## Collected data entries
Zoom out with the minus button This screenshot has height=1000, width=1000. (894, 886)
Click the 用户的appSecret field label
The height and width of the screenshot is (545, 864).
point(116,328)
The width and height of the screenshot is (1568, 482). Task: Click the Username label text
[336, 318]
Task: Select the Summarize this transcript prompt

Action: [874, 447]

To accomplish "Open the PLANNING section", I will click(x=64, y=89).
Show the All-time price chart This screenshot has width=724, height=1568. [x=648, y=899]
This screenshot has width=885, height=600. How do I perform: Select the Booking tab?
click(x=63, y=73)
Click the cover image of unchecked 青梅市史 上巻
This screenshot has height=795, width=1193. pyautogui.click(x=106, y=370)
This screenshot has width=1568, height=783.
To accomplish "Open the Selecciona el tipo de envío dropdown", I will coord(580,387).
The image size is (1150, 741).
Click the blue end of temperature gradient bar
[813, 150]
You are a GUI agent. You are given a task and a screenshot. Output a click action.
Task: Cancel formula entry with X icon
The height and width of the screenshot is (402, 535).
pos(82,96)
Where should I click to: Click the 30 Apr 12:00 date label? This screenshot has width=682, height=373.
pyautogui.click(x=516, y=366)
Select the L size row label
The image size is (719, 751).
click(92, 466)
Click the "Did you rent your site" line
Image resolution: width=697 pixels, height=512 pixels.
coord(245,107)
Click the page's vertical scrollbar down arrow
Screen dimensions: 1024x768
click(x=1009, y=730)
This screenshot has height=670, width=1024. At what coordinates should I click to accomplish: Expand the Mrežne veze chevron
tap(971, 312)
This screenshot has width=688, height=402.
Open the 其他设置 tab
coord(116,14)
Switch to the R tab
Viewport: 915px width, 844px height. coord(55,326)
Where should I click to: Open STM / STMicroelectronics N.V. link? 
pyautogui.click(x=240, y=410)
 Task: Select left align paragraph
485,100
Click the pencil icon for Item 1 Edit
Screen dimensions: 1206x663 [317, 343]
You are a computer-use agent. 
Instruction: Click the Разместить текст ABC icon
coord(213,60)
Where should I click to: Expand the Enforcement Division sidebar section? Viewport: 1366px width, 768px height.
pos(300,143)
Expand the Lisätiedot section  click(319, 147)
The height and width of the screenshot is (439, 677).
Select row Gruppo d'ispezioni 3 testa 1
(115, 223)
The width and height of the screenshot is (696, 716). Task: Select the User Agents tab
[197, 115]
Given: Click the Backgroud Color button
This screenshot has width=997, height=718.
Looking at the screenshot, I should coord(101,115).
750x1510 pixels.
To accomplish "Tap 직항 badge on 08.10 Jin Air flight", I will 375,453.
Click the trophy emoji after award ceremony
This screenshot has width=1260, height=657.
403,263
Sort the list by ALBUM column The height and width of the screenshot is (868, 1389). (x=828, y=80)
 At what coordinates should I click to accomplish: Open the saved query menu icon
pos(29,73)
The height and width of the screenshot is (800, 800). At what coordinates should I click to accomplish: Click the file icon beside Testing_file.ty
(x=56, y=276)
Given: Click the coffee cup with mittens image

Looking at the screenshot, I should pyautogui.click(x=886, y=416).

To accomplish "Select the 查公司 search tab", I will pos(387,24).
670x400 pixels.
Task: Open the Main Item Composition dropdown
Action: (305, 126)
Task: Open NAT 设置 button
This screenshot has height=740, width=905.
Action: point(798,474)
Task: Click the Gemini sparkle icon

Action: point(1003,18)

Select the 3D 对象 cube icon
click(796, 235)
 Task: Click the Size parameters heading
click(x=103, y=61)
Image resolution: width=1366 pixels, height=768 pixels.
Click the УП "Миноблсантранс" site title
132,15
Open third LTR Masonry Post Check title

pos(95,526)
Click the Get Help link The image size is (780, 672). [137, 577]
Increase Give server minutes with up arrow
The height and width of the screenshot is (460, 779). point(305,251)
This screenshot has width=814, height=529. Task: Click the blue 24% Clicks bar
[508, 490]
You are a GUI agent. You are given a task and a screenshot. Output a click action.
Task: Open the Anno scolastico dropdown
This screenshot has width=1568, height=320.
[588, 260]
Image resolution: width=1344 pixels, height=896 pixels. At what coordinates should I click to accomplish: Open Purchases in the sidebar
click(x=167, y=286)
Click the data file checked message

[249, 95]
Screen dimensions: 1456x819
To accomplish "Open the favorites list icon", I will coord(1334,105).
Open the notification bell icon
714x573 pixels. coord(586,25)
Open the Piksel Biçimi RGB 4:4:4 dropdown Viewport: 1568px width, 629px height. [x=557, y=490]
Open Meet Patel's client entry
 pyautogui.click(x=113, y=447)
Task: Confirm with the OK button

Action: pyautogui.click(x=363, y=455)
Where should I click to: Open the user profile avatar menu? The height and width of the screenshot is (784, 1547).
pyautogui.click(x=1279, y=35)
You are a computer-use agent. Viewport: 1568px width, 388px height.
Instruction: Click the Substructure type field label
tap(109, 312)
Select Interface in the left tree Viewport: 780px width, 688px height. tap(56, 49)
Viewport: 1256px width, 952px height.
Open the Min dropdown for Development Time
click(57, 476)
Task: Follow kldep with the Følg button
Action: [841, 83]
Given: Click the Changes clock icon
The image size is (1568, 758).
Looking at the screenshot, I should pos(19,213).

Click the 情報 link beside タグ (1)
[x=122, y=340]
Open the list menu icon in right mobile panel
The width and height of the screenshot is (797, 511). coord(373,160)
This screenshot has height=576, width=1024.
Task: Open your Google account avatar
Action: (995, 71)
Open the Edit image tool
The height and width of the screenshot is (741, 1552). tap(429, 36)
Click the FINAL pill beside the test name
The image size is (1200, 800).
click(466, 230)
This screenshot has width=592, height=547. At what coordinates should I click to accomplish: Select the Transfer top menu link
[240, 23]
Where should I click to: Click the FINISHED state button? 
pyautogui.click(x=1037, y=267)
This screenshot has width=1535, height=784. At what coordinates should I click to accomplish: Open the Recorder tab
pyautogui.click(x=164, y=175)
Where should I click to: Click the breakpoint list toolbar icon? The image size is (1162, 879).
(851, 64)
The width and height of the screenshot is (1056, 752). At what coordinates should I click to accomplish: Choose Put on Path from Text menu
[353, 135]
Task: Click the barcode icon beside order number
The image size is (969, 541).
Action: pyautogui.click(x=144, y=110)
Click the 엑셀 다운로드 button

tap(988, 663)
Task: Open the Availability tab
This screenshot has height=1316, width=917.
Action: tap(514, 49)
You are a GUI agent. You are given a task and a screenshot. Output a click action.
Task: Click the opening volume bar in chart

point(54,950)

## About this exercise
Quote every line of the records above, from the first down to the one holding "Show the All-time", exactly as written.

## Finished task
Zoom out with the minus button This screenshot has height=1000, width=1000. (894, 886)
Click the 用户的appSecret field label
The height and width of the screenshot is (545, 864).
point(116,328)
The width and height of the screenshot is (1568, 482). Task: Click the Username label text
[336, 318]
Task: Select the Summarize this transcript prompt

Action: [874, 447]

To accomplish "Open the PLANNING section", I will click(x=64, y=89).
Show the All-time price chart This screenshot has width=724, height=1568. [x=648, y=899]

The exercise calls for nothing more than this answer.